Cefalù's historic center is a camera-enforced ZTL
The old town around Corso Ruggero and Via Porta Giudecca is a ZTL (restricted traffic zone) with camera enforcement at the gates. Only residents and guests with lodging who have registered a permit in advance can drive in; the two entry gates each operate on their own time windows. A tourist rental car crossing an active gate without a permit is issued an automatic fine — there's no warning ticket. If your accommodation is inside the historic center, ask them in advance about registering your plate for temporary access.
Parking fills up fast in August — know your options
Blue-zone street parking in Cefalù runs about €1 an hour, generally enforced from 9:00 to midnight.
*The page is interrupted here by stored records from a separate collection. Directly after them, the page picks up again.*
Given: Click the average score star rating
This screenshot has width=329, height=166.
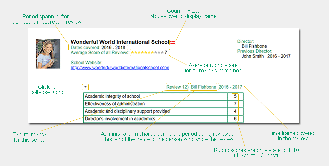Looking at the screenshot, I should tap(147, 52).
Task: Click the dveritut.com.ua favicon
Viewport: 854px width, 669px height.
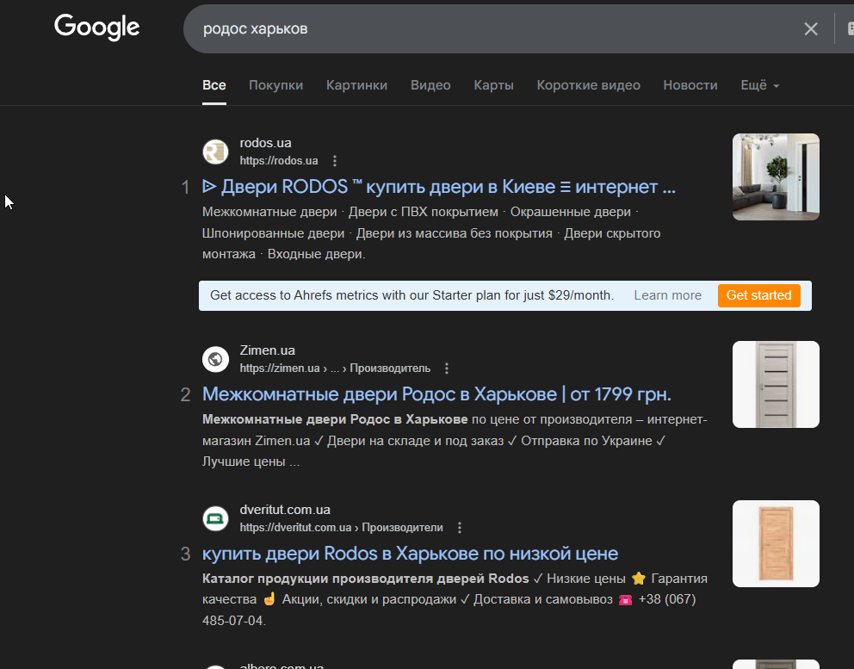Action: pos(216,518)
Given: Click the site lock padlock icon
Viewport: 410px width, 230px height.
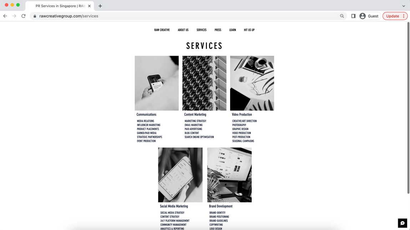Looking at the screenshot, I should [x=35, y=16].
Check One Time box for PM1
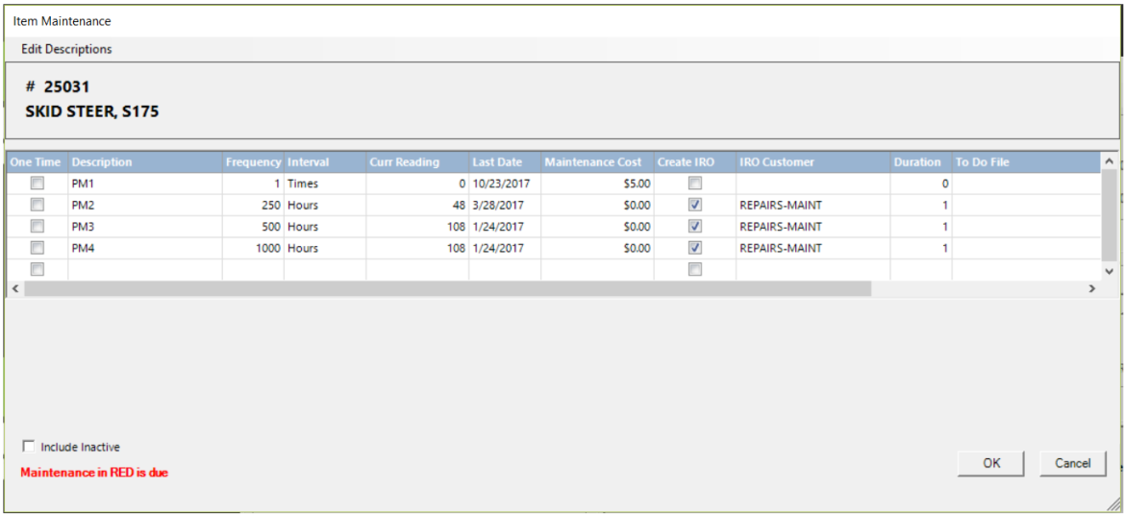This screenshot has height=514, width=1125. click(x=38, y=184)
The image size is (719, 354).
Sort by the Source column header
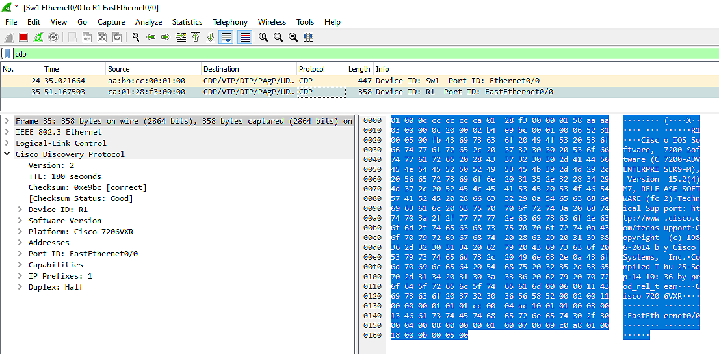[x=119, y=69]
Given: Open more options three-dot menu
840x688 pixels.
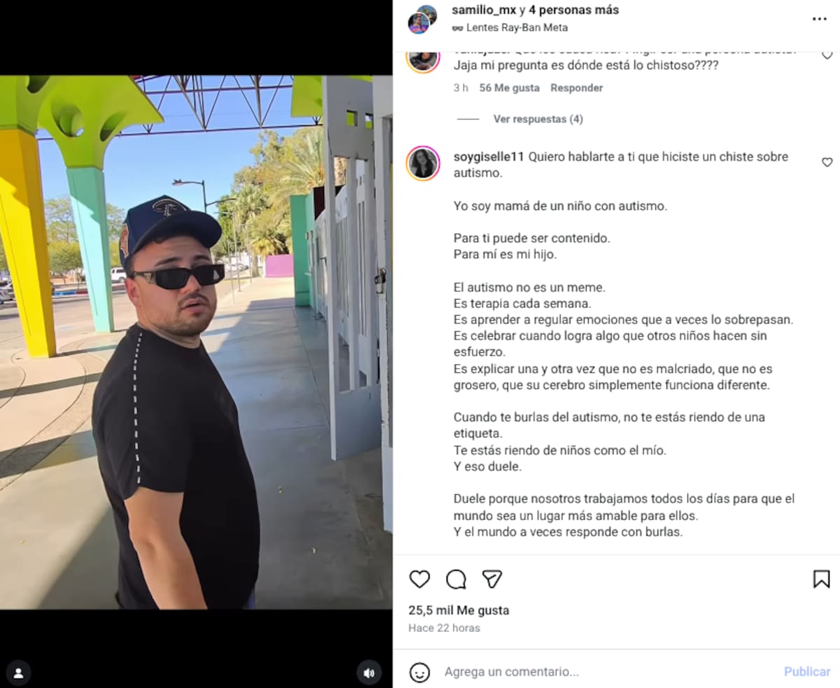Looking at the screenshot, I should tap(820, 19).
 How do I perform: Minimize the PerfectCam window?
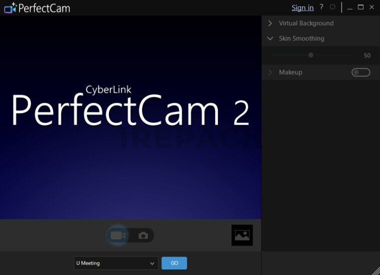click(x=350, y=7)
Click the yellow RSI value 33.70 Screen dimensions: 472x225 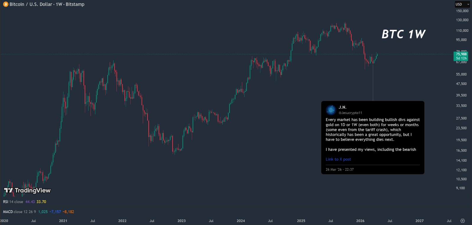click(41, 202)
Private lots — Cefalù Beach Parking, Centro Storico Dafne, and the one on Via Aldo Moro near the train station — fill up during peak summer, with August rates reported as high as roughly €20 a day. The Lungomare (seafront) lot runs about €6 for 12 hours or €20 for 24 hours, with higher rates for campers. Outside August, parking is noticeably easier and cheaper.
The Palermo train beats a rental car for Cefalù itself
The Trenitalia line between Palermo Centrale and Cefalù runs roughly once an hour, takes 45–50 minutes, and costs about €7–10 one way — simple enough that renting a car just to reach a town you'll explore on foot rarely makes sense. Once you're in Cefalù, the historic center and beachfront are compact and walkable, and a local electric minibus covers the rest of town. The one real constraint: the last train back to Palermo leaves around 22:14, so plan evening plans in Cefalù or an overnight stay if you're coming as a day-tripper.
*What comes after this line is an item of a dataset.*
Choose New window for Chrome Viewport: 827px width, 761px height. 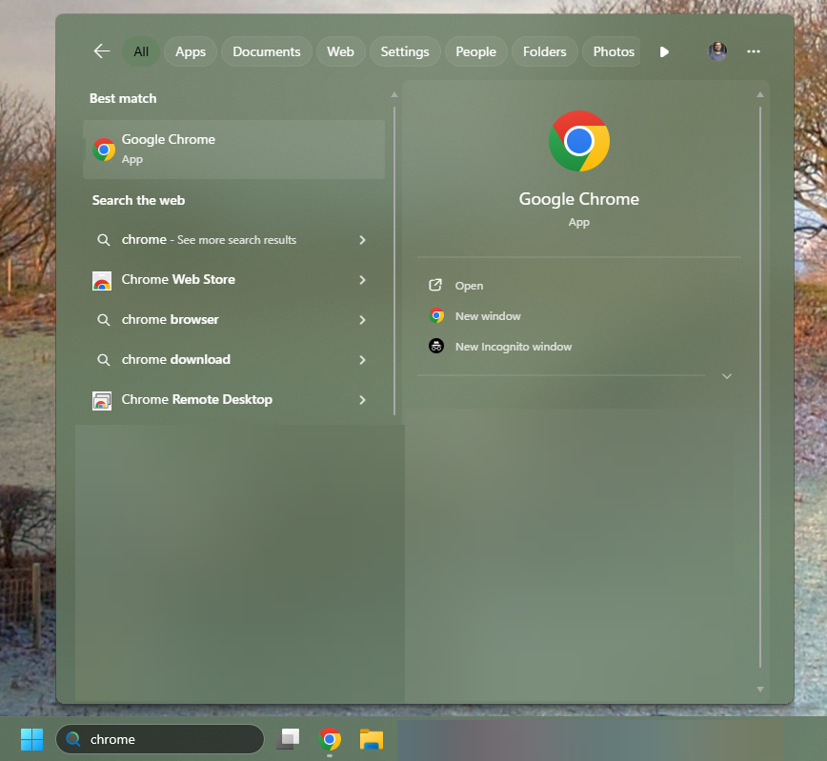click(x=488, y=316)
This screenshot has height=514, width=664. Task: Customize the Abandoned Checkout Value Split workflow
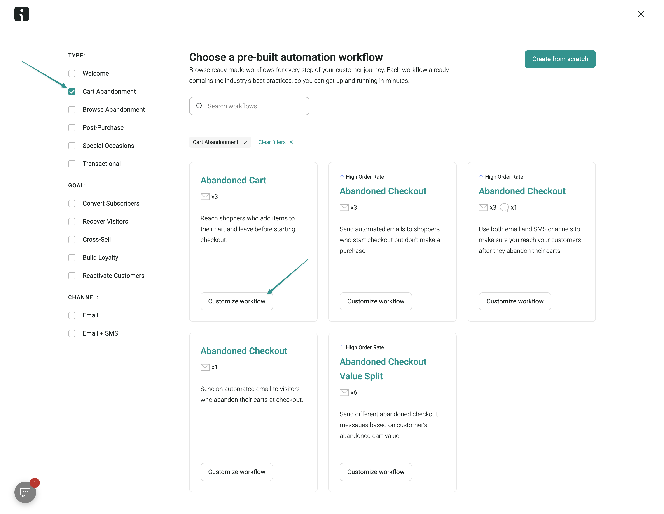click(375, 472)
The Madonie hill villages are where a car earns its keep
Behind the coast, the Madonie mountains hold villages that a rental car genuinely opens up: Castelbuono, Petralia Soprana and Petralia Sottana, Collesano, and the Himera archaeological site are not well served by train. Roads into the Madonie are generally described as easy driving with light traffic. If the hill towns are part of your plan, this is the trip that justifies picking up a car — even if just for a day dedicated to the interior.
One-way fees add up, and taxis aren't a cheap backup
A one-way rental picking up in Palermo and dropping off in Catania (or the reverse) typically adds around €50 to the cost. The drive itself covers about 200km and takes roughly 3 hours via the toll-free A19 motorway — longer than some route planners suggest. If you're relying on a taxi instead of a rental for the Palermo–Cefalù leg, expect to pay €140–180. One unverified but recurring report from Tripadvisor: the Avis office in Cefalù itself is described as closed or unreliable — worth confirming directly before counting on a local pickup or drop-off.